» What the task requires
All the data should be transcribed exactly, with every line kept.

(Data Opens)

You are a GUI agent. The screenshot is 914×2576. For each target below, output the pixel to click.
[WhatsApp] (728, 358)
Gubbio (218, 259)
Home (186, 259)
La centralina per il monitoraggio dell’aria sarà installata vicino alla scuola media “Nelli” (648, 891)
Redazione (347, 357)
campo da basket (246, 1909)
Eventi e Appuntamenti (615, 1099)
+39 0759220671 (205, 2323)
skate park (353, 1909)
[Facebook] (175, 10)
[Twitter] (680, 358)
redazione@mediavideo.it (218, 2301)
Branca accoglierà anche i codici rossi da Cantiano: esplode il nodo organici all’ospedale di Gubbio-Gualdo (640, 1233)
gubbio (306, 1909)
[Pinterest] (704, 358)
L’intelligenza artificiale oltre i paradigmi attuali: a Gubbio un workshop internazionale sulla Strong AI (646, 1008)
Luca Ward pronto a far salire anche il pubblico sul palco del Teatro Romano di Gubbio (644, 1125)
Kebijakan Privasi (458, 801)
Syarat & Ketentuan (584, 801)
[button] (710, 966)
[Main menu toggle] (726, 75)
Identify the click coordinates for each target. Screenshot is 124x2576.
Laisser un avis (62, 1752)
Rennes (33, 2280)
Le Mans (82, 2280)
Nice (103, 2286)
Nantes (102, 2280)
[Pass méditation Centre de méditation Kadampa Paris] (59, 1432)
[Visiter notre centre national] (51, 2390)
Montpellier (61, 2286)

(Data Closes)

» Result of the task
You are a GUI agent. The screenshot is 914×2576. For each target below, output the pixel to click.
[WhatsApp] (728, 358)
Gubbio (218, 259)
Home (186, 259)
La centralina per il monitoraggio dell’aria sarà installata vicino alla scuola media “Nelli” (648, 891)
Redazione (347, 357)
campo da basket (246, 1909)
Eventi e Appuntamenti (615, 1099)
+39 0759220671 (205, 2323)
skate park (353, 1909)
[Facebook] (175, 10)
[Twitter] (680, 358)
redazione@mediavideo.it (218, 2301)
Branca accoglierà anche i codici rossi da Cantiano: esplode il nodo organici all’ospedale di Gubbio-Gualdo (640, 1233)
gubbio (306, 1909)
[Pinterest] (704, 358)
L’intelligenza artificiale oltre i paradigmi attuali: a Gubbio un workshop internazionale sulla Strong AI (646, 1008)
Luca Ward pronto a far salire anche il pubblico sul palco del Teatro Romano di Gubbio (644, 1125)
Kebijakan Privasi (458, 801)
Syarat & Ketentuan (584, 801)
[button] (710, 966)
[Main menu toggle] (726, 75)
Identify the click coordinates for each target. Screenshot is 124x2576.
Laisser un avis (62, 1752)
Rennes (33, 2280)
Le Mans (82, 2280)
Nice (103, 2286)
Nantes (102, 2280)
[Pass méditation Centre de méditation Kadampa Paris] (59, 1432)
[Visiter notre centre national] (51, 2390)
Montpellier (61, 2286)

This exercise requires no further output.